Tâches à réaliser
A: Résume en deux phrases la critique des Fantômes de Neptune.
B: D'après la critique des Fantômes de Neptune, qui signe à la fois le scénario, les dessins et les couleurs de l'album ?

═════ Texte fourni

Parfois vous tombez sur LA bande dessinée qui ranime votre ferveur de lecteur, qui crée la surprise, vous enchante, vous transporte. Peut-être tout simplement parce que vous ne l'attendiez pas.
C'est ce qui s'est passé pour moi avec les Fantômes de Neptune. Une BD relativement récente dont je n'avais jamais entendu parler et qu'une amie a découverte en convention et a décidé de m'offrir pour mon anniversaire.
Petit détail : c'est du steampunk. Si ce courant a une identité visuelle reconnaissable entre toutes, des codes bien précis, paradoxalement je trouve qu'il est peu représenté et mis en valeur dans la production littéraire (BD comme romans) actuelle. de ce fait, il y a presque un côté confidentiel qui pourra rebuter le néophyte qui n'y verra qu'un univers Belle Epoque plein de fantaisie. C'était un petit peu mon cas et ce serait passer à côté d'une richesse narrative, du développement d'un univers et de la mise en scène de personnages absolument fabuleux. Vraiment cet ouvrage est LA bonne surprise de qualité de cette fin 2017 qu'il fallait exhumer, noyée sous une production abondante et pas forcément toujours très captivante.
Mais fi de ces considérations !
Passons d'abord à l'aspect premier d'une bande dessinée, son visuel et son graphisme. Je pense que le sentiment devant les planches peut être assez radical. On aime ou on déteste. Prenant le contrepied des productions résolument réalistes, Les Fantômes de Neptune offre un graphisme plus dépouillé et surtout résolument cartoon, avec même un petit côté Disney. Au début j'étais sceptique (les premières planches ne donnent pas une juste mesure de ce qui va suivre dans l'ouvrage), ensuite admirative de la manière dont Valp mettait son univers en image et à la fin totalement conquise autant par les décors, les palettes de couleurs que par les designs et expressions des personnages ! Des critiques ? Peut-être pourra-t-on trouver certaines planches un peu vides, quelques décors pas assez travaillés mais il faut bien garder à l'esprit que la bande dessinée est réalisée entièrement par Valp, scénario, dessins et couleurs ! Alors là, coup de chapeau pour la somme de travail et le rendu !
Car il y a trois points sur lesquels j'aimerais insister : tout d'abord, le rendu des villes Belle Epoque est saisissant ! On sent une recherche de documentation historique derrière. Vous enlevez les éléments steampunk, vous avez une reconstitution minutieuse de l'Europe et de l'Afrique du Nord à la fin du XIXème siècle. Et cela se ressent dans le choix des couleurs. Parallèlement, l'artiste jongle avec les différentes palettes en fonction des ambiances qu'elle souhaite distiller tout au long de son aventure, ce qui permet de passer d'un tableau à un autre, d'avoir un effet très théâtral de saynètes qui se succèdent. En sus les couleurs choisies ont cet effet vieilli des anciennes affiches, légèrement sépia, qui immédiatement immerge le lecteur dans cette atmosphère si particulière en respectant parfaitement les codes visuels de l'époque. Enfin, les personnages… Ils ont tous sans exception (même les personnages les plus anecdotiques à l'instar de Jean le facteur) une identité visuelle propre, un design saisissant qui ne laisse certainement pas indifférent. Et tellement expressifs ! On ne peut qu'admirer le travail de l'auteur pour donner vie à ses personnages, ils sont criants de réalisme (ce qui est assez ironique pour un design cartoon vous en conviendrez), même les protagonistes non-humains.

══════════
═════ Lignes de données

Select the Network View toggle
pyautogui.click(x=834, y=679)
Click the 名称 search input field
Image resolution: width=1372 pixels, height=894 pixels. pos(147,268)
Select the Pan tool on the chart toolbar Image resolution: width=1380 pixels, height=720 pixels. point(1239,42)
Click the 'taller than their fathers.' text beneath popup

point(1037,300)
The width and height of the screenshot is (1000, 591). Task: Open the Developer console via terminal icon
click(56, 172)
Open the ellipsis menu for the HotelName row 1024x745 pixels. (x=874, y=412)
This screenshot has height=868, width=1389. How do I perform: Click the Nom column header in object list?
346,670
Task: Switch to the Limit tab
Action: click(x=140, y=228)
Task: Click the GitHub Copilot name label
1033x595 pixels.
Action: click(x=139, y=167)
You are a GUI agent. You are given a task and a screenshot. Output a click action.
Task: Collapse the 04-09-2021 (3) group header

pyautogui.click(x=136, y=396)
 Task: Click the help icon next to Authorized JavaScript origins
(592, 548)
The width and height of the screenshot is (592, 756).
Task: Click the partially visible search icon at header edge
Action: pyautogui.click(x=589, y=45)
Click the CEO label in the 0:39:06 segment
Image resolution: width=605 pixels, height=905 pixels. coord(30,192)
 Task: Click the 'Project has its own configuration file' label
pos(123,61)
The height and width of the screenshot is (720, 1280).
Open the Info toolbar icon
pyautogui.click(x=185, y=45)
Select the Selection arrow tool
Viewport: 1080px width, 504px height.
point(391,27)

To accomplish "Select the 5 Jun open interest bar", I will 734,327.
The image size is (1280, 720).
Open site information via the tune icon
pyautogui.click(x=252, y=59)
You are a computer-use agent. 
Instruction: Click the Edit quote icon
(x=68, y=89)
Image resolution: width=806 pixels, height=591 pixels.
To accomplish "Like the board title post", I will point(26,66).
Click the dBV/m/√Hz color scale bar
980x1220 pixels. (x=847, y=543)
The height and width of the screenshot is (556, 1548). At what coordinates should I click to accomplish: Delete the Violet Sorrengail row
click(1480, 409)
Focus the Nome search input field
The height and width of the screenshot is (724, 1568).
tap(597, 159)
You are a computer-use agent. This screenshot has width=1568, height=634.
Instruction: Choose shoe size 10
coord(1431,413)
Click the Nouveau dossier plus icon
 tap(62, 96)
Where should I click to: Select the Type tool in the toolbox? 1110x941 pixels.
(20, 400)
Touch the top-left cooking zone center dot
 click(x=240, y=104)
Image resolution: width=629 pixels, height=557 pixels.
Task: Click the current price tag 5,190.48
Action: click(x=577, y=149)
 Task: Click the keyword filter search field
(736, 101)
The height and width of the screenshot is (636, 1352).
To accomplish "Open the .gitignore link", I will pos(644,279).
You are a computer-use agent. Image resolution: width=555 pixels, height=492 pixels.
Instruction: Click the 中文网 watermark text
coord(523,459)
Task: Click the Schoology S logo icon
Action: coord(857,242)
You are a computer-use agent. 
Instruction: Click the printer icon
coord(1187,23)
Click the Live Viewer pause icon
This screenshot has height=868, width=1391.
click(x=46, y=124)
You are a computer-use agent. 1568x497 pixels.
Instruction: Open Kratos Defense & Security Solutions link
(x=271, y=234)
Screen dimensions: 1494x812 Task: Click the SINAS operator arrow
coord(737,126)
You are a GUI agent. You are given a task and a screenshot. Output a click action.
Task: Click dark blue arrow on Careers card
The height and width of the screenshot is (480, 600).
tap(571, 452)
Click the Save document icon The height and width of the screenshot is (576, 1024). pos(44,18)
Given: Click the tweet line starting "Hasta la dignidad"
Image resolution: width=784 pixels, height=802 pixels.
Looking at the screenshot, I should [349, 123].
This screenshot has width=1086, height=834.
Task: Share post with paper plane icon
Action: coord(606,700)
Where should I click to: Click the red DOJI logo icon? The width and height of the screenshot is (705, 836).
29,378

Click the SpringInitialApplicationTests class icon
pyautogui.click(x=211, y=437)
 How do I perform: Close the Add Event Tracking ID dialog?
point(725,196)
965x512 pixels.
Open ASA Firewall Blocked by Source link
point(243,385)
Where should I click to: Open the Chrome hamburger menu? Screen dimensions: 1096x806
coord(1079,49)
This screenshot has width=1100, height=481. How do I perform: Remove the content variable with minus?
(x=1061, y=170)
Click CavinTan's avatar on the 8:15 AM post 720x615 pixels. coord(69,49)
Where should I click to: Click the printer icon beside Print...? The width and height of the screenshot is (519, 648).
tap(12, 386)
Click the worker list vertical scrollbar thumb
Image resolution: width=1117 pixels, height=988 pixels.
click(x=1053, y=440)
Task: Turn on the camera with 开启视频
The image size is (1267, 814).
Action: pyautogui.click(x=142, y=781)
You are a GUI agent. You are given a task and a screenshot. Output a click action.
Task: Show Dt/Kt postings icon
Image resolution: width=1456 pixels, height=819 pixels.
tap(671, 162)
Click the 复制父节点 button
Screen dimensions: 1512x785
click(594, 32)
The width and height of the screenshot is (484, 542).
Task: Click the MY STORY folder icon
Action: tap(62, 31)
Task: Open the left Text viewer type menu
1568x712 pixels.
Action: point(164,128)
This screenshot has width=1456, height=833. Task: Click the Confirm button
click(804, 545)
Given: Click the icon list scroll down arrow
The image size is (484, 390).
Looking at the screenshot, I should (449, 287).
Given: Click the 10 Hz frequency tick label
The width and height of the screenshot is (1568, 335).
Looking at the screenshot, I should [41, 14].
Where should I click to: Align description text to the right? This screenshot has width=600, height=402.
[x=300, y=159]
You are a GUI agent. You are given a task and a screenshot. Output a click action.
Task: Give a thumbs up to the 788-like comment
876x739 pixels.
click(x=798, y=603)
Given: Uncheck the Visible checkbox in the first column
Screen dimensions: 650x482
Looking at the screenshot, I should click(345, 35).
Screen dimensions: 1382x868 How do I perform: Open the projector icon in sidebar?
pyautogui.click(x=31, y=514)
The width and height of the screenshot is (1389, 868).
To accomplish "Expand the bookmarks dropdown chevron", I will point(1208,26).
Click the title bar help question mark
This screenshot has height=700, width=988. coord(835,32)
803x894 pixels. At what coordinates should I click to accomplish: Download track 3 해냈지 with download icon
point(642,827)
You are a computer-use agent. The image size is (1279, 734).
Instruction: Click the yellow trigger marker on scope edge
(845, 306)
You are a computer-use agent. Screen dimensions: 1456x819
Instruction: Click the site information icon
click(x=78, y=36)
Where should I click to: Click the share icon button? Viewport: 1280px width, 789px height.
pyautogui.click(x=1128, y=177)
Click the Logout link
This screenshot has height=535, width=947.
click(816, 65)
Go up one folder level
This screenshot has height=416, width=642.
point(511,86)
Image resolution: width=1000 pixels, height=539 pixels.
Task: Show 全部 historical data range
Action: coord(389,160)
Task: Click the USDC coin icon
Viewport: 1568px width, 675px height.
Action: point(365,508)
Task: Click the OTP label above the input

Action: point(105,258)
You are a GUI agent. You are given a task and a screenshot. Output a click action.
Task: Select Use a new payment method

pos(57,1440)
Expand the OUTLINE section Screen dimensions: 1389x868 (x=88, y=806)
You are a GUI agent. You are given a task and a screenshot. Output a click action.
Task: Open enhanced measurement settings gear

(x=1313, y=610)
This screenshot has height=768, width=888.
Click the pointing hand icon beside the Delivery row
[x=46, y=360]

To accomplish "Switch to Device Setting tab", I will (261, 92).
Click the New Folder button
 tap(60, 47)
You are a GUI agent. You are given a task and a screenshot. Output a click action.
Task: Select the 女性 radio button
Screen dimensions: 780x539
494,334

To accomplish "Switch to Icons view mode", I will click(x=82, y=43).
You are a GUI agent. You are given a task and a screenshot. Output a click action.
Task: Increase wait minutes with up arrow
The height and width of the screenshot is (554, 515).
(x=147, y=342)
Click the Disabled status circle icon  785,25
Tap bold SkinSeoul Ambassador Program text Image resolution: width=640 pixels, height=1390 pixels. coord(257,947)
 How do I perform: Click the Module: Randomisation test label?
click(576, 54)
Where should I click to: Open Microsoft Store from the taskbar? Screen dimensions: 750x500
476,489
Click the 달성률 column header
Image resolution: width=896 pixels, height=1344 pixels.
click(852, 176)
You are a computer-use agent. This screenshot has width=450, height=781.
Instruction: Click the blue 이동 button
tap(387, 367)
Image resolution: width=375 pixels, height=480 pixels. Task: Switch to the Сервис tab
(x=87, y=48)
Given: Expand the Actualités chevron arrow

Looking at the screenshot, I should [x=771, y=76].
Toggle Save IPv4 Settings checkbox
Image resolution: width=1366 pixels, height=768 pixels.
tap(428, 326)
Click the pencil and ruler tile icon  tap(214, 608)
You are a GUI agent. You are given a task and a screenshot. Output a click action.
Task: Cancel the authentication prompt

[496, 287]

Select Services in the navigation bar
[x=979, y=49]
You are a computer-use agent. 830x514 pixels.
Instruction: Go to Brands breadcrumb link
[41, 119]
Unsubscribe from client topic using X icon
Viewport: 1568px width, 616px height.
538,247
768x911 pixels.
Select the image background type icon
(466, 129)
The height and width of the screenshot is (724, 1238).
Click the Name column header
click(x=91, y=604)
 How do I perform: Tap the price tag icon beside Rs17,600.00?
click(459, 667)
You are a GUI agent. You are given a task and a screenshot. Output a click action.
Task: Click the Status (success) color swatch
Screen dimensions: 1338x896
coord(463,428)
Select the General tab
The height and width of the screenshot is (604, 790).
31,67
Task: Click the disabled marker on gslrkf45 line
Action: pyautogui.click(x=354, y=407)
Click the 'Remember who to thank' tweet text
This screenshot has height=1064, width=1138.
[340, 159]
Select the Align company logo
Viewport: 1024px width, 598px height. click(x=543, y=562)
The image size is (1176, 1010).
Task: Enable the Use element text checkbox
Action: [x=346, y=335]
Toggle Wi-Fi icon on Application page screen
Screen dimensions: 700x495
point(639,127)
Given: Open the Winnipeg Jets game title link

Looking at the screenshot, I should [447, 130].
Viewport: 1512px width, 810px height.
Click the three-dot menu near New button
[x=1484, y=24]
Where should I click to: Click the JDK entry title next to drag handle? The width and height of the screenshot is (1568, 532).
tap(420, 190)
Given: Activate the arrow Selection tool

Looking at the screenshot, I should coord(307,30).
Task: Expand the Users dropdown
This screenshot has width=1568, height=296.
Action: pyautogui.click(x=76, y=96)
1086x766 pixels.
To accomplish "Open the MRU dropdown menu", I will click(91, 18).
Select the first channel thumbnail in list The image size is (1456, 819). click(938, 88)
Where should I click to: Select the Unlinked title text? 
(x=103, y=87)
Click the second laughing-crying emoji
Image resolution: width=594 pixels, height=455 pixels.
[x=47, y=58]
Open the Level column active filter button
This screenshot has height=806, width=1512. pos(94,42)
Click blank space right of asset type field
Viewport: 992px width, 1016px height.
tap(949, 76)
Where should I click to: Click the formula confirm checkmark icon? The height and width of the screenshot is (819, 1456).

══════════

Ensemble des réponses
A: Cette bande dessinée steampunk, offerte par une amie pour un anniversaire, a été une vraie bonne surprise de cette fin 2017. Entièrement réalisée par Valp, elle séduit par son dessin cartoon, ses villes Belle Époque reconstituées avec soin, ses couleurs à l'effet vieilli et ses personnages très expressifs.

B: Valp.